No puedo ponerme con un primer borrador si no sé en qué dirección me voy a mover y esto, por lo general, significa saber por dónde va a ir el final. De forma que empiezo por dedicarme durante un año a ir tomando notas, perfilando diálogos cortos y escenas pequeñas. Sólo entonces, cuando tengo claro qué va a ocurrir, puedo dedicarme a asaltar el primer borrador.

Inocente rebosa documentación sobre toxicología, técnicas forenses, informática… ¿Disfruta con esta parte de su trabajo?

A medida que pasa el tiempo, echo mano de forma creciente de la ayuda de expertos. Quiero ser preciso y ceñirme a las fronteras de la realidad en los que se refiere a conocimientos especializados.

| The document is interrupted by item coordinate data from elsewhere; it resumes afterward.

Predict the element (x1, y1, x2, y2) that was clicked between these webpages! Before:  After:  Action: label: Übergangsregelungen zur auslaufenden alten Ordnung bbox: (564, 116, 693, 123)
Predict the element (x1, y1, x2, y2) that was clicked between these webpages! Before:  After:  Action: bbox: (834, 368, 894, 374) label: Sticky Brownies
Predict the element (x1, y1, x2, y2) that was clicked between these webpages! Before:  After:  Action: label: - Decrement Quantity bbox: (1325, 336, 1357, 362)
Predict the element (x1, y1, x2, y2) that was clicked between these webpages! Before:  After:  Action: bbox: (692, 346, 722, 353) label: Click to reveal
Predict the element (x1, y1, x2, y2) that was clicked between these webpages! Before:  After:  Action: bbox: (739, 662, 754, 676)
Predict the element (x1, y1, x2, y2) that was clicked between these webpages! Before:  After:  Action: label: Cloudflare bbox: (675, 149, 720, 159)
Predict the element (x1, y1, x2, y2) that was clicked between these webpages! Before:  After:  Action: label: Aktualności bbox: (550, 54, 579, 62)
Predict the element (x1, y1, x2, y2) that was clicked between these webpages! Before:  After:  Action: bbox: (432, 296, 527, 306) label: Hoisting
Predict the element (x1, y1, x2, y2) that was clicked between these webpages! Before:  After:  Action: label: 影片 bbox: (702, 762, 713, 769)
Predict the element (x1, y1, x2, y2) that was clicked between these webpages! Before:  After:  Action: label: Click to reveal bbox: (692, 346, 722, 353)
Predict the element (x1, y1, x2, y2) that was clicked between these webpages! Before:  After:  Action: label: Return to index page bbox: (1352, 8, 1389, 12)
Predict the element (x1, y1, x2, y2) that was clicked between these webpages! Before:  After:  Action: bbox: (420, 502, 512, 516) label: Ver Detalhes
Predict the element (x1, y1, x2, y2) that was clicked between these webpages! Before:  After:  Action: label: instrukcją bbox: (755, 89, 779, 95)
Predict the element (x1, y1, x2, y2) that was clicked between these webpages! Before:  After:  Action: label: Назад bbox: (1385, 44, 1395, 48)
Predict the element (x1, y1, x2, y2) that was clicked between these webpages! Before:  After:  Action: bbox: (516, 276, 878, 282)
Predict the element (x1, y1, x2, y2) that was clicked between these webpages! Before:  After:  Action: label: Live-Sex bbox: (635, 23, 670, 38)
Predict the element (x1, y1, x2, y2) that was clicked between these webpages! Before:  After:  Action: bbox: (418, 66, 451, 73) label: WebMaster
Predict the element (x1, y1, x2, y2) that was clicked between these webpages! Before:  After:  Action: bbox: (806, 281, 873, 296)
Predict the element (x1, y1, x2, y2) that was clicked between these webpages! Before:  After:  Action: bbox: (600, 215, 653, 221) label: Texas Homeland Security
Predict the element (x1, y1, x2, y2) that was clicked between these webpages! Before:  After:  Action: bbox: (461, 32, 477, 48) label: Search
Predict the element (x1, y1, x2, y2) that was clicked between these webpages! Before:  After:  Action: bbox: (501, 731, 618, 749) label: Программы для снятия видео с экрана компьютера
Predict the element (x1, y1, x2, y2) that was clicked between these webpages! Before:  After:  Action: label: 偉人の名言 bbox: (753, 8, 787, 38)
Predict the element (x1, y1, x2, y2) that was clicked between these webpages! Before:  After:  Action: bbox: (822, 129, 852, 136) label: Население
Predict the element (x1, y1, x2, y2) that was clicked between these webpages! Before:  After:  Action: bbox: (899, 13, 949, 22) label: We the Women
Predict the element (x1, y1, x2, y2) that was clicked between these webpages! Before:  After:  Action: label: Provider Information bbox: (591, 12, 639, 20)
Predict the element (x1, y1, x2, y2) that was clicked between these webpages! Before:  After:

Lo cierto es que personalmente no investigo de una forma desaforada, diría que lo justo para saber de qué estoy escribiendo. Recuerdo que en cierta ocasión coincidí con Robert Parker en una charla y, cuando alguien del público le felicitó por su trabajo de documentación, sólo se le ocurrió responder: “¡Soy un mecanógrafo de primera!!”. Pues eso mismo.

¿Hasta qué punto se ha implicado en las adaptaciones que se han hecho de sus libros tanto para el cine como para al televisión?

Siempre me he sentido tratado con cortesía pero, francamente, también conozco mi lugar… Cualquier novelista que creyese que iba a poder tener cierto control frente a un gran estudio, que invierte unas cantidades masivas de dinero, demostraría una ingenuidad suprema. Doy mi impresión sobre los borradores de guión y visito el plató, pero nunca he esperado que mi palabra fuera a prevalecer.

¿Qué convierte a su Chicago natal (si bien bajo el nombre de Kindle en sus libros) en un lugar tan especial a la hora de ambientar en él thrillers legales?

Es una ciudad cargada de intensidad, gigante, heterogéneo y nada pretenciosa. Una ciudad que pelea a puño limpio y cuyos afilados bordes dan para una ficción estupenda.

Dedicó un libro al tema de la pena de muerte, Ultimate Punishment. ¿contribuir a profundizar en el debate sobre un tema tan sensible es algo de lo que se siente particularmente orgulloso?

Recibir numerosas felicitaciones por mi estudio del tema, tanto desde mi faceta de abogado como de escritor, supuso una enorme satisfacción pero, en el fondo de mi corazón, considero que mis mayores logros se encuentran en mis novelas, al menos en mi humilde opinión…

Junto a escritores como Stephen King o Amy Tan participa en los conciertos que organiza la banda Rock Bottom Remainders, que tiene fama de ser bastante estrepitosa… Si no fuera porque les mueven fines benéficos, ¿deberían ser llevados frente a un tribunal?

Si nos consideráramos músicos sin duda que nos podrían acusar de fraude con toda justicia.

Sinopsis editorial

Tras el éxito de Presunto inocente, Scott Turow regresa con Inocente, su apasionante secuela.

Una mañana Rusty Sabich, sexagenario y presidente del tribunal de apelación del condado de Kindle, descubre el cadáver de su mujer Barbara junto a él en la cama que ambos comparten. Sin embargo, espera casi un día entero antes de avisar a la policía y a los servicios de emergencias. Ni siquiera avisa a su hijo Nat. ¿Por qué?

Veinte años antes el mismo hombre, entonces ayudante del fiscal del condado, fue procesado por el homicidio de su colega Carolyn Polhemus, y durante la investigación se descubrió que tenían una aventura.

Tommy Molto, fiscal del distrito, se convirtió desde ese instante en su más enconado enemigo. Finalmente Rusty fue absuelto, pero veinte años después, la rivalidad entre los dos hombres sigue intacta.